### Problem requirements
Below is a listing. Output every line of it exactly.

### Entries shown

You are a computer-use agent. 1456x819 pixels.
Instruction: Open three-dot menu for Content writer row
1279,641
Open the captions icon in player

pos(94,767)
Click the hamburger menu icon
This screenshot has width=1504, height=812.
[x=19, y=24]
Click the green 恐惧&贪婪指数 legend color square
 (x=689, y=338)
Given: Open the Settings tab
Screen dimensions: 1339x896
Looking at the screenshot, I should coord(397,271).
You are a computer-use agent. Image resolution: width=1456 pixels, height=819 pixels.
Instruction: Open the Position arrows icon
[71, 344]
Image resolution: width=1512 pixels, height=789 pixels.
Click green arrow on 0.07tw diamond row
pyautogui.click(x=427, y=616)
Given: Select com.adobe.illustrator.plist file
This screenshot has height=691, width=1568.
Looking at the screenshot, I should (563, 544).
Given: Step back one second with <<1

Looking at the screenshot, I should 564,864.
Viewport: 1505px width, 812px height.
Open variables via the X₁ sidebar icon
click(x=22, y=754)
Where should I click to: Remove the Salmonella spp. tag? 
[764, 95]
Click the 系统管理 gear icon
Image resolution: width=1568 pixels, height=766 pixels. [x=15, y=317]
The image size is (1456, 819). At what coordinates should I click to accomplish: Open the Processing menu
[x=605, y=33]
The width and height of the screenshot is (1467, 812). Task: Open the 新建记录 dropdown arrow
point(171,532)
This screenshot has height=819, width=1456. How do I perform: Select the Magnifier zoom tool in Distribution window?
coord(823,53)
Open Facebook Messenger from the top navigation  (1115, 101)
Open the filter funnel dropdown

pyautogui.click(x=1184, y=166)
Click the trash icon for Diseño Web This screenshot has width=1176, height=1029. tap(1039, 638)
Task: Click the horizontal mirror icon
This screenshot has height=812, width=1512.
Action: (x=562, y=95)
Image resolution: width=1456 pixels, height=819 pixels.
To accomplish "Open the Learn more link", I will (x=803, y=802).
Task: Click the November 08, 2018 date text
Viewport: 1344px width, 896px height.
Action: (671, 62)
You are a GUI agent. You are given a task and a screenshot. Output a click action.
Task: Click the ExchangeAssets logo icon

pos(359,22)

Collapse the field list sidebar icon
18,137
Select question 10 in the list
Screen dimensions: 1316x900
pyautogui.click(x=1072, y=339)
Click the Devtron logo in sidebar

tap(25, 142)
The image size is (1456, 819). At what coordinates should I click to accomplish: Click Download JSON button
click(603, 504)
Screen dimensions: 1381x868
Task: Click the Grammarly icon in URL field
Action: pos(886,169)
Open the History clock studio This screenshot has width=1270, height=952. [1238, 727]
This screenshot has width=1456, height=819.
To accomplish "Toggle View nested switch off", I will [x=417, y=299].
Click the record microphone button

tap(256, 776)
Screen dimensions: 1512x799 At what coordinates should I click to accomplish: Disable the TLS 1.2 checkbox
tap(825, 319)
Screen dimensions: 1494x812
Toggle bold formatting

### Answer below
You are a computer-use agent. 1456x819 pixels.
Instruction: Open three-dot menu for Content writer row
1279,641
Open the captions icon in player

pos(94,767)
Click the hamburger menu icon
This screenshot has width=1504, height=812.
[x=19, y=24]
Click the green 恐惧&贪婪指数 legend color square
 (x=689, y=338)
Given: Open the Settings tab
Screen dimensions: 1339x896
Looking at the screenshot, I should coord(397,271).
You are a computer-use agent. Image resolution: width=1456 pixels, height=819 pixels.
Instruction: Open the Position arrows icon
[71, 344]
Image resolution: width=1512 pixels, height=789 pixels.
Click green arrow on 0.07tw diamond row
pyautogui.click(x=427, y=616)
Given: Select com.adobe.illustrator.plist file
This screenshot has height=691, width=1568.
Looking at the screenshot, I should (563, 544).
Given: Step back one second with <<1

Looking at the screenshot, I should 564,864.
Viewport: 1505px width, 812px height.
Open variables via the X₁ sidebar icon
click(x=22, y=754)
Where should I click to: Remove the Salmonella spp. tag? 
[764, 95]
Click the 系统管理 gear icon
Image resolution: width=1568 pixels, height=766 pixels. [x=15, y=317]
The image size is (1456, 819). At what coordinates should I click to accomplish: Open the Processing menu
[x=605, y=33]
The width and height of the screenshot is (1467, 812). Task: Open the 新建记录 dropdown arrow
point(171,532)
This screenshot has height=819, width=1456. How do I perform: Select the Magnifier zoom tool in Distribution window?
coord(823,53)
Open Facebook Messenger from the top navigation  (1115, 101)
Open the filter funnel dropdown

pyautogui.click(x=1184, y=166)
Click the trash icon for Diseño Web This screenshot has width=1176, height=1029. tap(1039, 638)
Task: Click the horizontal mirror icon
This screenshot has height=812, width=1512.
Action: (x=562, y=95)
Image resolution: width=1456 pixels, height=819 pixels.
To accomplish "Open the Learn more link", I will (x=803, y=802).
Task: Click the November 08, 2018 date text
Viewport: 1344px width, 896px height.
Action: (671, 62)
You are a GUI agent. You are given a task and a screenshot. Output a click action.
Task: Click the ExchangeAssets logo icon

pos(359,22)

Collapse the field list sidebar icon
18,137
Select question 10 in the list
Screen dimensions: 1316x900
pyautogui.click(x=1072, y=339)
Click the Devtron logo in sidebar

tap(25, 142)
The image size is (1456, 819). At what coordinates should I click to accomplish: Click Download JSON button
click(603, 504)
Screen dimensions: 1381x868
Task: Click the Grammarly icon in URL field
Action: pos(886,169)
Open the History clock studio This screenshot has width=1270, height=952. [1238, 727]
This screenshot has width=1456, height=819.
To accomplish "Toggle View nested switch off", I will [x=417, y=299].
Click the record microphone button

tap(256, 776)
Screen dimensions: 1512x799 At what coordinates should I click to accomplish: Disable the TLS 1.2 checkbox
tap(825, 319)
Screen dimensions: 1494x812
Toggle bold formatting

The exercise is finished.